● THE PROBLEM
Please repeat exactly the lines from the one containing "At what coordinates should I click to accomplish: Click" through the last line of the records below, both included, and leave out any pictures.

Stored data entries

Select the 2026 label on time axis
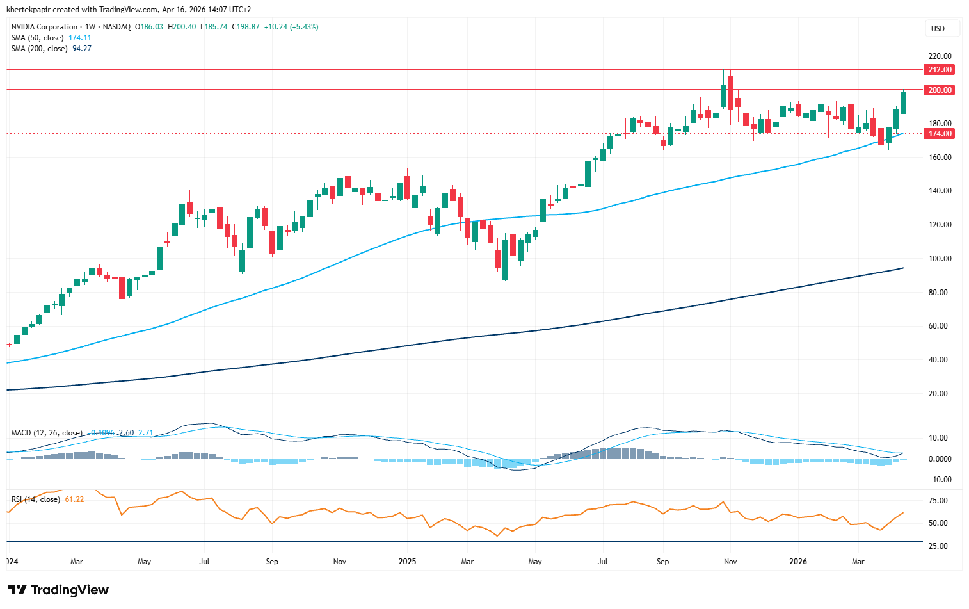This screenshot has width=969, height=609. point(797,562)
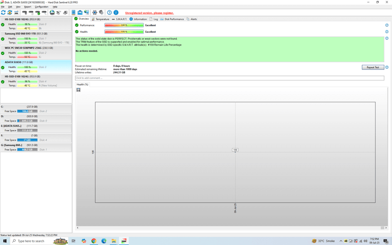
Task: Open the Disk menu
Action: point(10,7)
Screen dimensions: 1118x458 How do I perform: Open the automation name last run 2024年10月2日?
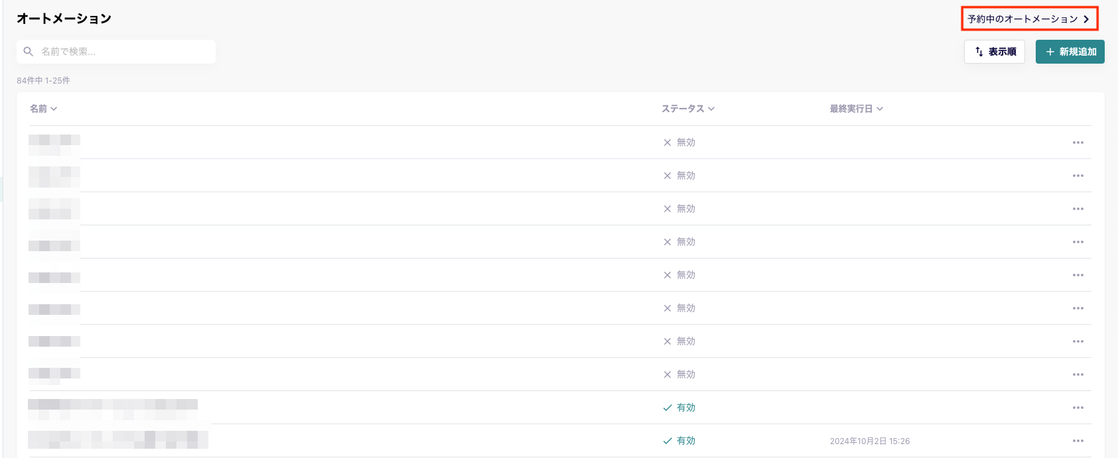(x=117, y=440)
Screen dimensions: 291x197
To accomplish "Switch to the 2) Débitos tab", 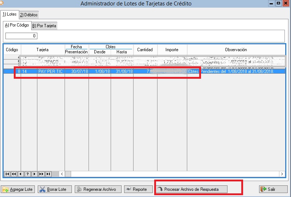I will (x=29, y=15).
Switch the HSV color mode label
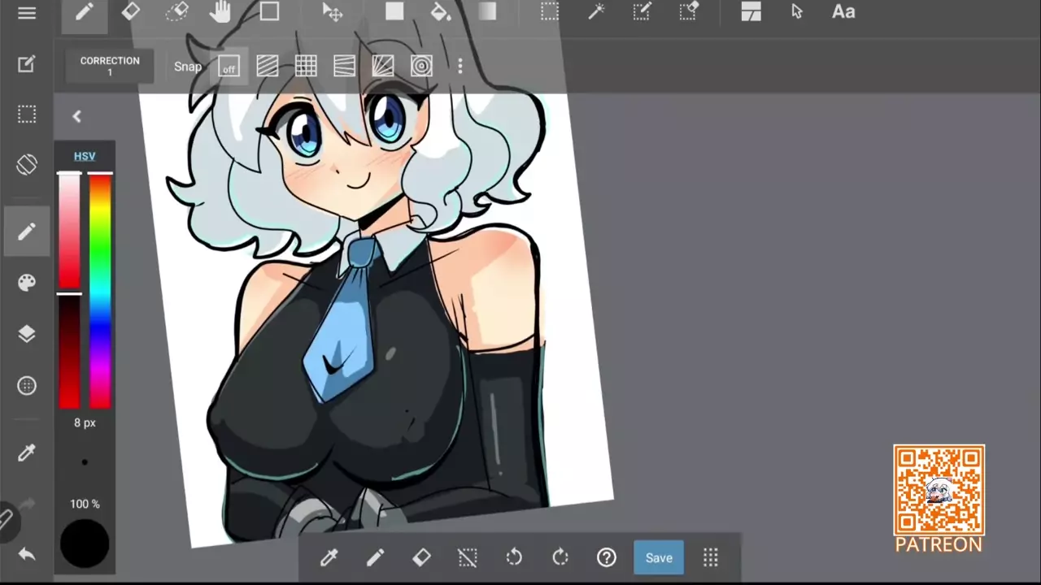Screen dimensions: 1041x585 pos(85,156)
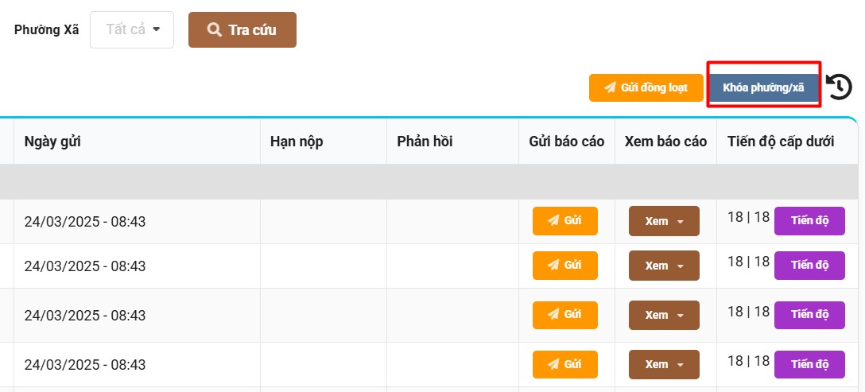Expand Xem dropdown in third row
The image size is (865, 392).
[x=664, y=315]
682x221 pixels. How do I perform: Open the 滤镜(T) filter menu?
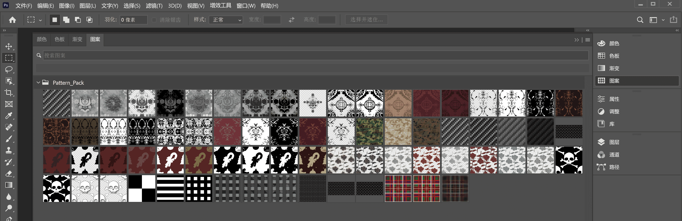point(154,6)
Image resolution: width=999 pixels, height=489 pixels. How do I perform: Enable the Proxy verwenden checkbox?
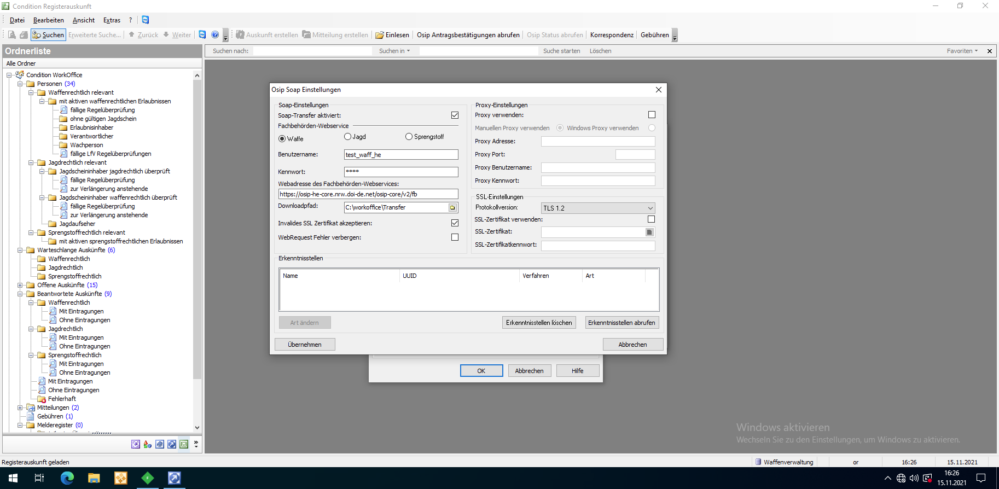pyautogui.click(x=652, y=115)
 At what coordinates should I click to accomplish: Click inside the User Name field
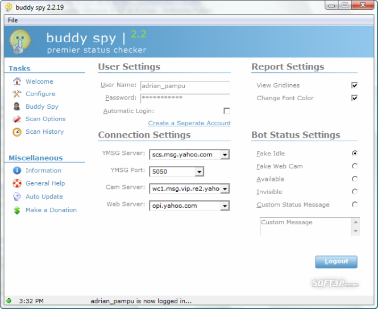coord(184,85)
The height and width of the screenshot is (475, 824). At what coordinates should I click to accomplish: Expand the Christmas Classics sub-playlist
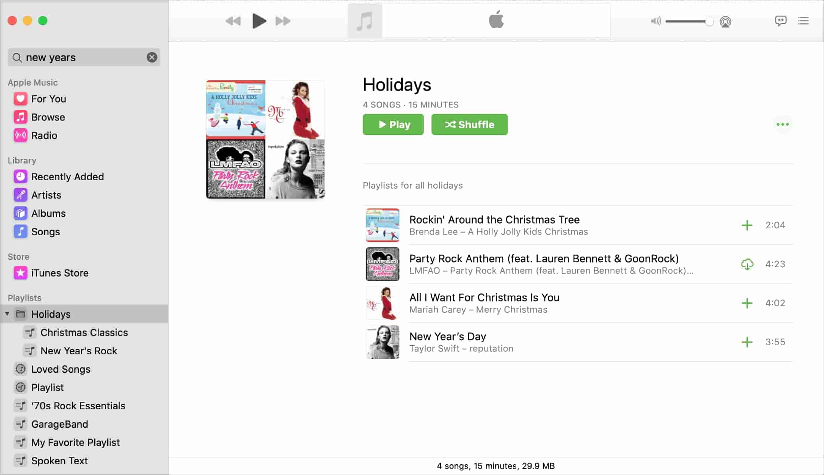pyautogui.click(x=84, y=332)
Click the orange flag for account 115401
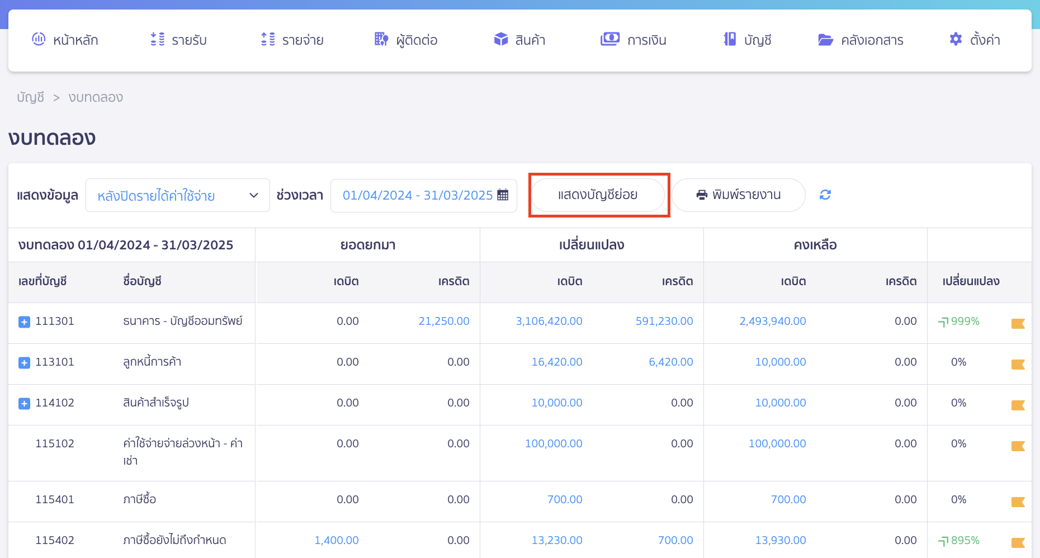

● OUTPUT OF THE TASK
 At what coordinates should I click to accomplish: Click inside the User Name field
coord(184,85)
The height and width of the screenshot is (475, 824). At what coordinates should I click to accomplish: Expand the Christmas Classics sub-playlist
pyautogui.click(x=84, y=332)
Click the orange flag for account 115401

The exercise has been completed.